(Stored data)
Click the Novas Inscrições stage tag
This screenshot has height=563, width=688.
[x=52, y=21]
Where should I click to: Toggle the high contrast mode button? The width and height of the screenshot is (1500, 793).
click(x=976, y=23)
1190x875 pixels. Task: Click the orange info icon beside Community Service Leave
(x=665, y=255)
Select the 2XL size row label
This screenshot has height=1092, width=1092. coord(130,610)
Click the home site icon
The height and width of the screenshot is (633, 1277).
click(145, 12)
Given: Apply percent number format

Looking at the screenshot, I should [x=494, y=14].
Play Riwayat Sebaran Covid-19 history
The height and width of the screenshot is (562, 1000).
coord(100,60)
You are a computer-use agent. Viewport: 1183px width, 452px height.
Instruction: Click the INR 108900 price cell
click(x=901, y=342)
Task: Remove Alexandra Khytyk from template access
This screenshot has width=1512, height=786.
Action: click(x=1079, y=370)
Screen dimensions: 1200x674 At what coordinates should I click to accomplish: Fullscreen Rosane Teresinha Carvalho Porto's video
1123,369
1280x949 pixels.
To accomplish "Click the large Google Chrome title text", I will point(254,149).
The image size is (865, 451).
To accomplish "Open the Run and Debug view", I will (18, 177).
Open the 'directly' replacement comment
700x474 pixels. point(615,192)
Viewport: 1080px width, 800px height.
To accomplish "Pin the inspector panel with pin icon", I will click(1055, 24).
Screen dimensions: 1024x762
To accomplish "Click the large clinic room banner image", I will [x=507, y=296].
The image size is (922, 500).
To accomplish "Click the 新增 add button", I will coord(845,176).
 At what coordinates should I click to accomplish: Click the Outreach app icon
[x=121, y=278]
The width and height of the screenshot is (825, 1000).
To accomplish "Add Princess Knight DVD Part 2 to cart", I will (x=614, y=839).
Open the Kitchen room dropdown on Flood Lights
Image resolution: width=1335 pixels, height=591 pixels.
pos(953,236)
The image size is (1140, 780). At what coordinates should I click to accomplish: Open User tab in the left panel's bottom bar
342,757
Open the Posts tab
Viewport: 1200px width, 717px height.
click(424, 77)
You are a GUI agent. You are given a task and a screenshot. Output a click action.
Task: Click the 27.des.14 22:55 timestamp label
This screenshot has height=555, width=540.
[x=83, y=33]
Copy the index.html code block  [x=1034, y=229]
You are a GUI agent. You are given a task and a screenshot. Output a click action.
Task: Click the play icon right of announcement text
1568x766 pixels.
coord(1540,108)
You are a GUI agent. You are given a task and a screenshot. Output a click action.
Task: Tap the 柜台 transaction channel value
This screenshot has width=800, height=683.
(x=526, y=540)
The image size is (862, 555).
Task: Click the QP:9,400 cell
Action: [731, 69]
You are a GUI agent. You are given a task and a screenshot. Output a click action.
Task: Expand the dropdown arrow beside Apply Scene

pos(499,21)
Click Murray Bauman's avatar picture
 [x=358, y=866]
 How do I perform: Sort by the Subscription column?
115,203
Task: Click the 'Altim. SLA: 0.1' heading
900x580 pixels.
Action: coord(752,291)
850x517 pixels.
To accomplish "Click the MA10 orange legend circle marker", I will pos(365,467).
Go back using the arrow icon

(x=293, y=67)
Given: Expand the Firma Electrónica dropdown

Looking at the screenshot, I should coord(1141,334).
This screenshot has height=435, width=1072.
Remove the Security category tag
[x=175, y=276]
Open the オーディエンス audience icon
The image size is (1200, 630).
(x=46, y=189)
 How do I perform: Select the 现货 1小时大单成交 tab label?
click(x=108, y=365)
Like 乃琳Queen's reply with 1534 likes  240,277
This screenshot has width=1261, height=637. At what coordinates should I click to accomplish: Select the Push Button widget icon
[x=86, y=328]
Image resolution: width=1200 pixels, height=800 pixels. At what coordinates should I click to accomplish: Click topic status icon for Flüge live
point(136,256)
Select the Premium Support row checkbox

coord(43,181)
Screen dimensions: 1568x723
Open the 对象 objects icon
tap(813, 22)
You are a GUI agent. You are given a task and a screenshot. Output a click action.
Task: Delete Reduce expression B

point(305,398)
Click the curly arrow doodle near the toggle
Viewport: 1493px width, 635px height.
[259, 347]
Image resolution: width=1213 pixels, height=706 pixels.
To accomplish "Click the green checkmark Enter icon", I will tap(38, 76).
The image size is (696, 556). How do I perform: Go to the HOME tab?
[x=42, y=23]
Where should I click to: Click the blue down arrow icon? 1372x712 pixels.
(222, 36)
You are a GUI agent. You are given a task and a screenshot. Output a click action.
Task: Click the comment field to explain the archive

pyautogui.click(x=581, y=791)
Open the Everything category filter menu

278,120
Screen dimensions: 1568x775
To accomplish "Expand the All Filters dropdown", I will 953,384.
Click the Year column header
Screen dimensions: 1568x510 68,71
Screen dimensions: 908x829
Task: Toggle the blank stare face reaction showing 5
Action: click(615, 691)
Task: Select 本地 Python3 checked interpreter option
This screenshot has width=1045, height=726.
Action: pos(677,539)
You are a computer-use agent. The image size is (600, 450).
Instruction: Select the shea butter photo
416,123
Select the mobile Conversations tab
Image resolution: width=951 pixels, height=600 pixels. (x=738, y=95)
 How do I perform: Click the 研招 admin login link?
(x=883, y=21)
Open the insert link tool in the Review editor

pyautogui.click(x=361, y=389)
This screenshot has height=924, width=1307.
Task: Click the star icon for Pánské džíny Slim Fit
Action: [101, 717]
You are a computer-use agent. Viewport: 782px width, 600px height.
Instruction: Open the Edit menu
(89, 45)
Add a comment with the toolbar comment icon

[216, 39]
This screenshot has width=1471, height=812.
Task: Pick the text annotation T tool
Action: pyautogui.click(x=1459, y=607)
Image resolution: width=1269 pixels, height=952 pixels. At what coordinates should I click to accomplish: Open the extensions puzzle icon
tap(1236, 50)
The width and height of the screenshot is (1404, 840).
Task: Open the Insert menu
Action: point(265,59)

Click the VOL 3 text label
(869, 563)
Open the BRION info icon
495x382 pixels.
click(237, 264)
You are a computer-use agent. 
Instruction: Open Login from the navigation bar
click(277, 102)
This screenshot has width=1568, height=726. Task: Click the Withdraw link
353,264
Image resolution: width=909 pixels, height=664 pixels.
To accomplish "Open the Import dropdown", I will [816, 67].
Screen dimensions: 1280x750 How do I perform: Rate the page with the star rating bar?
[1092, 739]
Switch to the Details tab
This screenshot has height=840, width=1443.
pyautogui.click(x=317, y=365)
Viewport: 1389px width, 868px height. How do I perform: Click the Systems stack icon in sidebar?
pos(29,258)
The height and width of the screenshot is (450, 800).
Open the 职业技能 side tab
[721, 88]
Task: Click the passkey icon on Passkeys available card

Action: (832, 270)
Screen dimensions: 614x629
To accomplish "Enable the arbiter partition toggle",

YOUR INSTRUCTIONS
Among the entries above, the line containing "The image size is (1200, 630).", the line containing "Image resolution: width=1213", and all lines between them are to be restated word for word; nothing else belongs in the reply.

WORKED SOLUTION
The image size is (1200, 630).
(x=46, y=189)
 How do I perform: Select the 现货 1小时大单成交 tab label?
click(x=108, y=365)
Like 乃琳Queen's reply with 1534 likes  240,277
This screenshot has width=1261, height=637. At what coordinates should I click to accomplish: Select the Push Button widget icon
[x=86, y=328]
Image resolution: width=1200 pixels, height=800 pixels. At what coordinates should I click to accomplish: Click topic status icon for Flüge live
point(136,256)
Select the Premium Support row checkbox

coord(43,181)
Screen dimensions: 1568x723
Open the 对象 objects icon
tap(813, 22)
You are a GUI agent. You are given a task and a screenshot. Output a click action.
Task: Delete Reduce expression B

point(305,398)
Click the curly arrow doodle near the toggle
Viewport: 1493px width, 635px height.
[259, 347]
Image resolution: width=1213 pixels, height=706 pixels.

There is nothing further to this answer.